The time of chimpanzees was the late 1970s and early 80s, when the coolest cars around were the Datsun 280Zs (the "zees").

He's saying that back then he was a [grease] monkey (a mechanic or someone who works on cars).

Butane is a fuel gas that an engine could be modified to use for racing (or it could just be another terms for gasoline) and the veins that it's running through are the fuel lines of the car.

He's racing against a junkie car (or junkheap) with plastic headlights, spraying (maybe mud on) the vegetables (brain dead people) watching.

The car breaks down.

"Dog food" is his dead Mustang because when a horse dies, pet food companies grind it up to make dog food. He's insulting to and mad at his car because it stalls (a side reference to horse stalls) with a burst hose (a beefcake pantyhose).

He tells himself to stop stressing. "Kill the headlights" (don't think about it, in a double entendre) "and put it in neutral" (idle for a bit, you can't do anything about it at the moment anyway).

The stock car (he's stock car racing) flamed out. It's just a car with a loser at the wheel and it's in the pit crew's control (cruise control).

He then changes scenarios (or not).

His girlfriend is in Reno in the sun (you get vitamin D from sunshine). She couch surfs there or has sex with different men for a place to stay. But he's in the "love seat" (she loves him).

If he's still talking about his car, then he's saying that the car is in Reno with the sun. A couch is a seat or a row of seats. The Mustang has two rows of seats with a bench seat in the back and bucket seats in front. He's in the driver's seat.

People tell him he shouldn't complain about racing. He's been complaining about being married to the shotgun (starter pistol) and the clothes (he's got a grease stain on his shirt or the mechanic's patch or sponsor's logo).

He's now talking to himself, saying, if you believe everything that comes out of your own mouth (everything that you breathe, i.e. the complaints he's been making about the racing life), then you'll stop moving (get a parking violation) and settle down and have a kid (a maggot on your sleeve, he doesn't like children).

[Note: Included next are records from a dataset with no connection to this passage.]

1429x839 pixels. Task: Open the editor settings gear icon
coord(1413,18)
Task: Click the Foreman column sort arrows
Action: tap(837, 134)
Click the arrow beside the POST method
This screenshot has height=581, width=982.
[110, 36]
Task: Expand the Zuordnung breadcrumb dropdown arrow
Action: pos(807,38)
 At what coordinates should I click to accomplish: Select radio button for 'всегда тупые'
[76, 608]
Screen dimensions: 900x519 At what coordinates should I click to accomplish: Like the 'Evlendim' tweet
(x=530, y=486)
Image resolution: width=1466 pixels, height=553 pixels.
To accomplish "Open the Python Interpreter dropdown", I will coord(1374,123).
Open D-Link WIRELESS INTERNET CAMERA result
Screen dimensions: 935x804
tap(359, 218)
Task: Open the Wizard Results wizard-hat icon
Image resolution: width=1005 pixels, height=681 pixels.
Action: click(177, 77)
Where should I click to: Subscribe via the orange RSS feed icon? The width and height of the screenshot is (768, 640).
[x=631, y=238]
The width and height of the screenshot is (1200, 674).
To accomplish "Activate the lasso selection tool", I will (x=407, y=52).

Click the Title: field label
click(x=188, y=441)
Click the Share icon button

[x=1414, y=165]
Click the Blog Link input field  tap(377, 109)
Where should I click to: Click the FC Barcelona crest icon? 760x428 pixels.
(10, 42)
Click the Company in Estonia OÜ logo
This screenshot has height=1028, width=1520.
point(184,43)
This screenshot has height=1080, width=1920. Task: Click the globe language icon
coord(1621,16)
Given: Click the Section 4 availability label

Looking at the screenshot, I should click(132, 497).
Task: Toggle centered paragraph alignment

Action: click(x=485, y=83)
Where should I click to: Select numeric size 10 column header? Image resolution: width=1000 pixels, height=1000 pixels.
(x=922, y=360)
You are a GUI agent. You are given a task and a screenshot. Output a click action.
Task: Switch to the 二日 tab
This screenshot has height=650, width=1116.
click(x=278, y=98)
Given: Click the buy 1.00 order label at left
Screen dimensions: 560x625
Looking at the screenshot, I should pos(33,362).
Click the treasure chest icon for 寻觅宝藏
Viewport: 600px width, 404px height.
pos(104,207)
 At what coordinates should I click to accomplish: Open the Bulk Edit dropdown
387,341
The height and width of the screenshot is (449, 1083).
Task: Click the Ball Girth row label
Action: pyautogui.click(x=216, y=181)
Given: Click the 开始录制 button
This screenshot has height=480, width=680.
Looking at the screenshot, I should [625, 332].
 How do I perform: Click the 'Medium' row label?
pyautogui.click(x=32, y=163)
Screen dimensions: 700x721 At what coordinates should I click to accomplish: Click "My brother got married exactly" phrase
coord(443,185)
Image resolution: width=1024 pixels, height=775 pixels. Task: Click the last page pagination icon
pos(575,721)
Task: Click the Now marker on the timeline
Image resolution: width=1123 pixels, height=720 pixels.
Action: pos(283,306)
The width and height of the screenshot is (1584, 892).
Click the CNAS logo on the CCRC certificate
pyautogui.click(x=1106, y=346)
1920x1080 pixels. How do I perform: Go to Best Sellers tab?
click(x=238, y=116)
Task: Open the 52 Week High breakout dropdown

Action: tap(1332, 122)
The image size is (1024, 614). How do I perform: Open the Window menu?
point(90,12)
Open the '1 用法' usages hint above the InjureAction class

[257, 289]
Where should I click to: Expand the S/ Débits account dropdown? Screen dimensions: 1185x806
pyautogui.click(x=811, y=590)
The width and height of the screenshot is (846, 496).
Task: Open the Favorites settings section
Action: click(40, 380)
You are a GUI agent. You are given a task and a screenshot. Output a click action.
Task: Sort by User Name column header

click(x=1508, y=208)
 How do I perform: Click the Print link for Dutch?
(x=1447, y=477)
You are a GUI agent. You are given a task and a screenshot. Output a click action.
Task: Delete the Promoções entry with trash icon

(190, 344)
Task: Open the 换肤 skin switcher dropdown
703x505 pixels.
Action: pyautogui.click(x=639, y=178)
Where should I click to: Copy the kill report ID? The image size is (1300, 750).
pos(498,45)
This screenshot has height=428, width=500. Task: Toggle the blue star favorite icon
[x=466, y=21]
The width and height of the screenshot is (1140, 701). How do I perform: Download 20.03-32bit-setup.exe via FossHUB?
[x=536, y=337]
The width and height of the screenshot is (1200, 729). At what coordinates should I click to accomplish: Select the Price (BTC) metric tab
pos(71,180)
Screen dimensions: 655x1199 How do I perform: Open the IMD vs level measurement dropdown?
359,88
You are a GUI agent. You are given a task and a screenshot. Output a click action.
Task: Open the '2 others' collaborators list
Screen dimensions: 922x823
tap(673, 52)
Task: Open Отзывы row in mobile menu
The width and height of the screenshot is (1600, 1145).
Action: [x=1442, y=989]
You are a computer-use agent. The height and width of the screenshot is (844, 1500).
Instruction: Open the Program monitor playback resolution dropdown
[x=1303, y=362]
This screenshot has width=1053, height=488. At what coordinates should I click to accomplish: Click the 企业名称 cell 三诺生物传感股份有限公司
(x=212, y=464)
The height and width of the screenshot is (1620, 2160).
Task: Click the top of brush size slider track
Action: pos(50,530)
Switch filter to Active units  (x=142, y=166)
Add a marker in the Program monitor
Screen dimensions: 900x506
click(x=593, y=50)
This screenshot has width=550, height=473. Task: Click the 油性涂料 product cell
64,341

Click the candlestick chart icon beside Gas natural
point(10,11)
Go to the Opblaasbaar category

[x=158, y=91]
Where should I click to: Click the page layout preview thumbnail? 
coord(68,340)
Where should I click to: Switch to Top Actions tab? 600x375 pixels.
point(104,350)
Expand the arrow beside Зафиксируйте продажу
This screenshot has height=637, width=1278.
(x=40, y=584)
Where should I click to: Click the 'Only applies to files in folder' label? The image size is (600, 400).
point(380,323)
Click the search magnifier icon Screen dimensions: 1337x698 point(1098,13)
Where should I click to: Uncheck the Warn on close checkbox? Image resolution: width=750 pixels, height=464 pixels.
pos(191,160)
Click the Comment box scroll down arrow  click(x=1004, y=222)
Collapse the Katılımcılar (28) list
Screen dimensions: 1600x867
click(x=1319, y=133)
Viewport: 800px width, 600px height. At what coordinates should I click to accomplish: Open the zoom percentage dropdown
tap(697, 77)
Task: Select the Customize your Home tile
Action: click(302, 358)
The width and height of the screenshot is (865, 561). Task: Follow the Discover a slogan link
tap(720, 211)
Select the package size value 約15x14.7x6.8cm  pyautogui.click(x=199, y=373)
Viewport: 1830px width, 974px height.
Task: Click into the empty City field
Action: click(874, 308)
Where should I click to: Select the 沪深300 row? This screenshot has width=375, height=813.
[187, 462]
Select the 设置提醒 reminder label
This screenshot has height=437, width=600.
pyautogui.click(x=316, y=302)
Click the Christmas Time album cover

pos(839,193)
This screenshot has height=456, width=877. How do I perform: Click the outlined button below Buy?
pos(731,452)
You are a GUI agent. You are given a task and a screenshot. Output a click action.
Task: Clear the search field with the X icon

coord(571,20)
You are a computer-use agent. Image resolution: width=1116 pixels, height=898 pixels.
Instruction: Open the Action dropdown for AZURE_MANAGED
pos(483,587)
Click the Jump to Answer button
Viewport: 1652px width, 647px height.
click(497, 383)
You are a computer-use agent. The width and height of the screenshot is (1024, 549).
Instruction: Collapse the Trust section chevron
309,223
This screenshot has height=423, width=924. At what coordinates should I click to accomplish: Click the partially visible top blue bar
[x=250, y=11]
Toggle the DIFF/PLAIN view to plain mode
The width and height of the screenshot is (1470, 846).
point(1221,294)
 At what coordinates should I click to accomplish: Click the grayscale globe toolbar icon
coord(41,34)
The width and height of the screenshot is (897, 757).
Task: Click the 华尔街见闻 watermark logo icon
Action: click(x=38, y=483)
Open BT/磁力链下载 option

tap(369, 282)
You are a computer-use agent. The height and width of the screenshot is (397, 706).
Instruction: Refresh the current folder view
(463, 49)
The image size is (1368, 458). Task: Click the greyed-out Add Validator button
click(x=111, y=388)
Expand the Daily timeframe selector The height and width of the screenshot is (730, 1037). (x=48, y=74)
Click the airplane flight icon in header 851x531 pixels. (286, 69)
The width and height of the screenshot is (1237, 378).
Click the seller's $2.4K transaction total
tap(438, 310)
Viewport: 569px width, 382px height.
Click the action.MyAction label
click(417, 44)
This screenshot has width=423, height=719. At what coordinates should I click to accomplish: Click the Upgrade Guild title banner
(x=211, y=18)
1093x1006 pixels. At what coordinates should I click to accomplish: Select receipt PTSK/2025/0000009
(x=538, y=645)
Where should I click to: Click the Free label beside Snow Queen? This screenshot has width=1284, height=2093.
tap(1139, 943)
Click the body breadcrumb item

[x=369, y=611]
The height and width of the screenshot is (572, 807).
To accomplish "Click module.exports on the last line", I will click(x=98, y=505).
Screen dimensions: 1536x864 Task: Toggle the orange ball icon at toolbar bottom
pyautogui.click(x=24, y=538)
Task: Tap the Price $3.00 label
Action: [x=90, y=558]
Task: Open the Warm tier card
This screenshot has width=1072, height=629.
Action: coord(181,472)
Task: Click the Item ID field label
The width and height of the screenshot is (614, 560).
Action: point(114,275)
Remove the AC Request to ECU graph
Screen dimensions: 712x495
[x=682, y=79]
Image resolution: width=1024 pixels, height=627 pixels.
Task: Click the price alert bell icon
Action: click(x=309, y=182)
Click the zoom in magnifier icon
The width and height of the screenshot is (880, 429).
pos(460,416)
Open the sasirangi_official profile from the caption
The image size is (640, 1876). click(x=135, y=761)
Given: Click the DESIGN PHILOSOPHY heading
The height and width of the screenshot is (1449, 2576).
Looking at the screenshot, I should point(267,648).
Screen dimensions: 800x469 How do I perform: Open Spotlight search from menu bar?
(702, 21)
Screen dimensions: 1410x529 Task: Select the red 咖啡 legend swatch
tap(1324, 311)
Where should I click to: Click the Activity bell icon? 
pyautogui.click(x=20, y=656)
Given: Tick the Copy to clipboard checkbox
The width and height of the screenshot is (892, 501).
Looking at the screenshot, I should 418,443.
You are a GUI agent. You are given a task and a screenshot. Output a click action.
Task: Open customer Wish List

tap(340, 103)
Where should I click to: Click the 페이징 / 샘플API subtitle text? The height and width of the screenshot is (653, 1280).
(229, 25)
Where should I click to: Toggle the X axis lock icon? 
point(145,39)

So keep on taking the risks. Get a close shave with some ace in the dark (a racing opponent). Keep being poor (on food stamps) and burning (rubber) down in the trail or park (the trailer park).

But he doesn't win, so he doesn't feel great. He's self-condescending. He feels like a loser - such a loser that he's got to tell us that in two languages.

The second stanza is about different things, that I don't really have a handle on all the way.

Here are some thoughts: A phony gas chamber is someone who's full of bull.

One's on the pole (a woman working a strip club or on her period), shove the other in a bag (put a condom on the man).

My time is a piece of wax - My time is making records (used to use wax to make LPs, look it up) or my time becomes the record. Anyway, he's talking about his music. Falling on a termite. A termite is a reference to a baby boomer. Who's choking on a splinter - who's choking because he can't believe he's hearing this great music from a gen Xer.

Get crazy with the cheese, Wiz. Get crazy with the flourishes, wizard.

Drive by body pierce is a drive-by shooting.